The funny thing is when they launched satellite radio, they marketed it as "CD quality." Not any more.
The original game plan for XM was 35 music channels. Period. The audio would have been fantastic. But then reality set in: Content is king, and XM -- joined after a year by a competitor, Sirius -- eventually launched with more than 35 music channels, but also a bunch of news, talk and sports channels along with simulcasts of TV audio. Then came the sports play-by-play deals, the Canadian channels, the FCC-mandated minority set-aside channels, the traffic channels, bandwidth set aside for geonavigation and the huge flop known as Backseat TV. That's why the audio sounds the way it does today. A smoke-and-mirrors technology known as hierarchical modulation allows even more channels to be squeezed into the limited bandwidth, but that only hurts audio quality more.
But again, that doesn't matter to John Q. Listener, tooling along in the noisy front seat of his 12-year-old car with worn shocks and a bad muffler.
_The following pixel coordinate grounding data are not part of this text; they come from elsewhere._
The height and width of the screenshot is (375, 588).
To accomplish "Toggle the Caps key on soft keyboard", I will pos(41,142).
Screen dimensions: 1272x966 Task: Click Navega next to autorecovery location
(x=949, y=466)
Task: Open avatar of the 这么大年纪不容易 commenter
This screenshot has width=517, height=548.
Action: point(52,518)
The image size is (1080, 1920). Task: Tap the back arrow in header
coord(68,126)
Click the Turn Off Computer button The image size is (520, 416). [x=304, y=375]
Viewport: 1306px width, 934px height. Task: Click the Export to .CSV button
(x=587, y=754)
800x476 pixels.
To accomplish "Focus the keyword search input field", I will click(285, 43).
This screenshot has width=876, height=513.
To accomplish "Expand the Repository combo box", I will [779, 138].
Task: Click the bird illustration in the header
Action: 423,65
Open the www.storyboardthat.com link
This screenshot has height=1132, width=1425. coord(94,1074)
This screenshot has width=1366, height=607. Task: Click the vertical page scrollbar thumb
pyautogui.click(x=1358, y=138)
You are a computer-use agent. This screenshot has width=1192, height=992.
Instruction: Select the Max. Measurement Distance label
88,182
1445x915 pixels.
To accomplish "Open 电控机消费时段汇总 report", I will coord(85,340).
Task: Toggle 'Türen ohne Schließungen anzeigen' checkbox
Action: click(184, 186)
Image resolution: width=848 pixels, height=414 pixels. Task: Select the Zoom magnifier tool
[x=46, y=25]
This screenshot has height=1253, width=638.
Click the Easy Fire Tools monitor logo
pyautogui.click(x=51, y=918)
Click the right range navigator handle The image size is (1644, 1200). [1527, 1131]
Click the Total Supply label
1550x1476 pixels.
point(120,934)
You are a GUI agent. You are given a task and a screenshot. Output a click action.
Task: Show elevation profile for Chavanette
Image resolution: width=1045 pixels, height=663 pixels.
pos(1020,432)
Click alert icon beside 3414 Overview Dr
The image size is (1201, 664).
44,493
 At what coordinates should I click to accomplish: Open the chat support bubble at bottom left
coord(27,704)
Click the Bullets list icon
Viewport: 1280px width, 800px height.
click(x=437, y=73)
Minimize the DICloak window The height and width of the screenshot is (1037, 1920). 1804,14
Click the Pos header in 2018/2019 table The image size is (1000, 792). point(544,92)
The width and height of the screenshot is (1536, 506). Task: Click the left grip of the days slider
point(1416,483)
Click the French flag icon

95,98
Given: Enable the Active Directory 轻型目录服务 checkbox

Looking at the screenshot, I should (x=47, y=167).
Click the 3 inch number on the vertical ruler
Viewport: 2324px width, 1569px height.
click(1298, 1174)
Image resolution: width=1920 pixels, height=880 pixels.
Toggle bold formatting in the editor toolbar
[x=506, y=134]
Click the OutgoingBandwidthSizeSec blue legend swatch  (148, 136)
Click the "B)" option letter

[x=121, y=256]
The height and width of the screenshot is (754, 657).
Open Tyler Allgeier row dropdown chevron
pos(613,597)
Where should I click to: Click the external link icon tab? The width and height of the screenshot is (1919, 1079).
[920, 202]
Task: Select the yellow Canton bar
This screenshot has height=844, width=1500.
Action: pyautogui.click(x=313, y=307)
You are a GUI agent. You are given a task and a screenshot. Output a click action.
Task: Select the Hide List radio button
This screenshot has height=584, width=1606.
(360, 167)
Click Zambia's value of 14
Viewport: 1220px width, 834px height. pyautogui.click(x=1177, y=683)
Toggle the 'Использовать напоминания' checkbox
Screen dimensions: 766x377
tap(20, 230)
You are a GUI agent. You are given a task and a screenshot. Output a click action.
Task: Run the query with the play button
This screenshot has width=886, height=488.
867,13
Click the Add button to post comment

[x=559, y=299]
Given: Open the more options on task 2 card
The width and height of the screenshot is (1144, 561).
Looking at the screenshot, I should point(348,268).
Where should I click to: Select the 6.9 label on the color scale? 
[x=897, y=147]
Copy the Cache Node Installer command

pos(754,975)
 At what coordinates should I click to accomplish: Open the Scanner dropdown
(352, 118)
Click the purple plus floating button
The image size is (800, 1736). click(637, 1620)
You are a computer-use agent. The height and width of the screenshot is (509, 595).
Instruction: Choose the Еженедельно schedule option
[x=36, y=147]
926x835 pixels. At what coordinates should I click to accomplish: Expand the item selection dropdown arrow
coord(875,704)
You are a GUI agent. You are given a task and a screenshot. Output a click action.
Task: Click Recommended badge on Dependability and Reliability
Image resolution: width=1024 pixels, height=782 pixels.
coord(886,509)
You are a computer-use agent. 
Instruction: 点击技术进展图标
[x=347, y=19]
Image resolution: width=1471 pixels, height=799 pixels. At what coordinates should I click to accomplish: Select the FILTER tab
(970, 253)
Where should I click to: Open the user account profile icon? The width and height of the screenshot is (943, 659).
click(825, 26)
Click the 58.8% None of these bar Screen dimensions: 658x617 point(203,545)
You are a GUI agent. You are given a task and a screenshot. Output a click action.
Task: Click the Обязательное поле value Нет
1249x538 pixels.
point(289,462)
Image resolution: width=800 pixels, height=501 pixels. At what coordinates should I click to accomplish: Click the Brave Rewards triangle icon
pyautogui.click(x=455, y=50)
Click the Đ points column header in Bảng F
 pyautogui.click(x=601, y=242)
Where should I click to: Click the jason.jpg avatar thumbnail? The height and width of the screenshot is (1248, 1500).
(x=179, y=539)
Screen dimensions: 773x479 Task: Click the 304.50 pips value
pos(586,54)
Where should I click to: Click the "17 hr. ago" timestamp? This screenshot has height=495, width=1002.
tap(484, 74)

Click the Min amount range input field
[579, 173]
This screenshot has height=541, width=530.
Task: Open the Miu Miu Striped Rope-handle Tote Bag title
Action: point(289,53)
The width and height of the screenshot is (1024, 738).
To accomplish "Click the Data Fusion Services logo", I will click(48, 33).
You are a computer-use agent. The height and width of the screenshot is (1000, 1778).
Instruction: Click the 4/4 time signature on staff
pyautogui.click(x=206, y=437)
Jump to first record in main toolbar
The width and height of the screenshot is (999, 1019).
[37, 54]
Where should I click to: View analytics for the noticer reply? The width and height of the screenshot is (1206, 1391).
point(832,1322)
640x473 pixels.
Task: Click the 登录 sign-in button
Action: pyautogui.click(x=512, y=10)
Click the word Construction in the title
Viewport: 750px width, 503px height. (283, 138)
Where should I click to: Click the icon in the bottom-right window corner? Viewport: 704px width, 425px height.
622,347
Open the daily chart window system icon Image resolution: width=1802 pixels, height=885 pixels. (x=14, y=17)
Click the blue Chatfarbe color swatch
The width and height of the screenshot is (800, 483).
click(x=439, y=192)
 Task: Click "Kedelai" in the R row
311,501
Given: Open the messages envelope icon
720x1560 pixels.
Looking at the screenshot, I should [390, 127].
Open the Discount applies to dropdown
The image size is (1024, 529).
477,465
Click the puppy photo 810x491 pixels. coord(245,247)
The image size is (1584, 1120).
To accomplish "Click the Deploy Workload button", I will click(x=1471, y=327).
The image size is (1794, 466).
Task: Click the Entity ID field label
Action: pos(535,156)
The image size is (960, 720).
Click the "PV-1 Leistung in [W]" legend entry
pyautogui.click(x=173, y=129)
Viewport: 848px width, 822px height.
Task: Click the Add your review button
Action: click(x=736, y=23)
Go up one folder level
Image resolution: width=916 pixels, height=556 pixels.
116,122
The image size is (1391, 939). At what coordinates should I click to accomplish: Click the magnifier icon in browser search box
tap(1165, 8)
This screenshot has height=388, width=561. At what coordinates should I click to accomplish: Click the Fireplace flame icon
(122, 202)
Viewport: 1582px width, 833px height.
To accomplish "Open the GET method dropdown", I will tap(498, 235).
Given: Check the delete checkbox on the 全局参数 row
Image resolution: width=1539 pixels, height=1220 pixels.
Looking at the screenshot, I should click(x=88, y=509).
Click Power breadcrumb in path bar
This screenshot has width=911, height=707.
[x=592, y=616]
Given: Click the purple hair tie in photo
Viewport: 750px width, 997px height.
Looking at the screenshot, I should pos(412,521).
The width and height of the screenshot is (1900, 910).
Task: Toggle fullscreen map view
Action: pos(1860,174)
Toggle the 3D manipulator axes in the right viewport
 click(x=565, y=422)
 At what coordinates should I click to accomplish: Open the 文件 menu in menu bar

So long as he can tell that it's "Free Bird" playing and not "Uptown Funk," the audio quality is perfectly fine.
PS -- Yes, audio quality played a big part in the exodus from AM to FM, but those listeners weren't leaving for audiophile-quality audio, they were leaving for punched-up, too-bright, ultra-compressed FM audio, with the music pitched higher and faster for good measure. Better than AM, for sure, but nobody would ever call it high quality. But that's OK, because nobody cares.